◆ Directive
Render the entries from the very start down to and including the line containing "(1120, 276)" as a JSON list of strings, one string per line, with blank lines left out.

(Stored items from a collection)
## Begin

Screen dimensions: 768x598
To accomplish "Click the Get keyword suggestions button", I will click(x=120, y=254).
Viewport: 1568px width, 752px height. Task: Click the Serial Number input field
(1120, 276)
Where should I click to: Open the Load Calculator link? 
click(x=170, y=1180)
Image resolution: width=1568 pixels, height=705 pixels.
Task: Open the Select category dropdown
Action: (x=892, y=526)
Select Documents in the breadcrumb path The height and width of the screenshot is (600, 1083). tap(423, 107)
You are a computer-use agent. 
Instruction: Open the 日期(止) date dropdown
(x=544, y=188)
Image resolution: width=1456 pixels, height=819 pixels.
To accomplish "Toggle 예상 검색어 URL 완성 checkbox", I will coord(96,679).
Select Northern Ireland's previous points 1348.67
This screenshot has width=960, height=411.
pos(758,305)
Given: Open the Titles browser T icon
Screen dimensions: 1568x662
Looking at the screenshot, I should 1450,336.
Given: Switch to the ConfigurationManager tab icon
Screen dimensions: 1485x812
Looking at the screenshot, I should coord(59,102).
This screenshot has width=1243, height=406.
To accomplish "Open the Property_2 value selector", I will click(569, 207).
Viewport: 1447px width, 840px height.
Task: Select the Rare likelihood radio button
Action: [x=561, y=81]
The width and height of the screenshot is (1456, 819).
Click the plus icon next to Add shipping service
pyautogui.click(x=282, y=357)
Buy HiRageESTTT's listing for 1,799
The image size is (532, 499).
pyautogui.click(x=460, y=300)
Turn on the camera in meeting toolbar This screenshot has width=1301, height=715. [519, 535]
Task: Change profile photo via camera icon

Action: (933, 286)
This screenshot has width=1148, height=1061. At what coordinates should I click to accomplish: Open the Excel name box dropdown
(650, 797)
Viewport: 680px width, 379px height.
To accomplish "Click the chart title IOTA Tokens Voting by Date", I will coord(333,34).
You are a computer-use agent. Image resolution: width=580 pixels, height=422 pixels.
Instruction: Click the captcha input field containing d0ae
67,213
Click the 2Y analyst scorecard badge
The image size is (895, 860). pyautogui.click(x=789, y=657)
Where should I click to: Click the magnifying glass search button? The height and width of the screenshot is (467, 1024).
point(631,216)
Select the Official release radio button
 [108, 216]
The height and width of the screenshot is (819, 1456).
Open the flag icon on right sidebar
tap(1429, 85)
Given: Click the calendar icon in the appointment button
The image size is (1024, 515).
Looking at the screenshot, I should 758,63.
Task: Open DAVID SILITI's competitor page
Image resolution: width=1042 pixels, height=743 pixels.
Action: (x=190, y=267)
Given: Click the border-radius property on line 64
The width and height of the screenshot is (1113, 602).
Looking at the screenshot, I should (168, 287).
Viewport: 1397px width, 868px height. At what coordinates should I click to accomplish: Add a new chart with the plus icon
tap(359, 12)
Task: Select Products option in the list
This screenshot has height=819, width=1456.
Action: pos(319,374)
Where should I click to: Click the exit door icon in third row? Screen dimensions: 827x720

## End

◆ Task result
[
  "Screen dimensions: 768x598",
  "To accomplish \"Click the Get keyword suggestions button\", I will click(x=120, y=254).",
  "Viewport: 1568px width, 752px height. Task: Click the Serial Number input field",
  "(1120, 276)"
]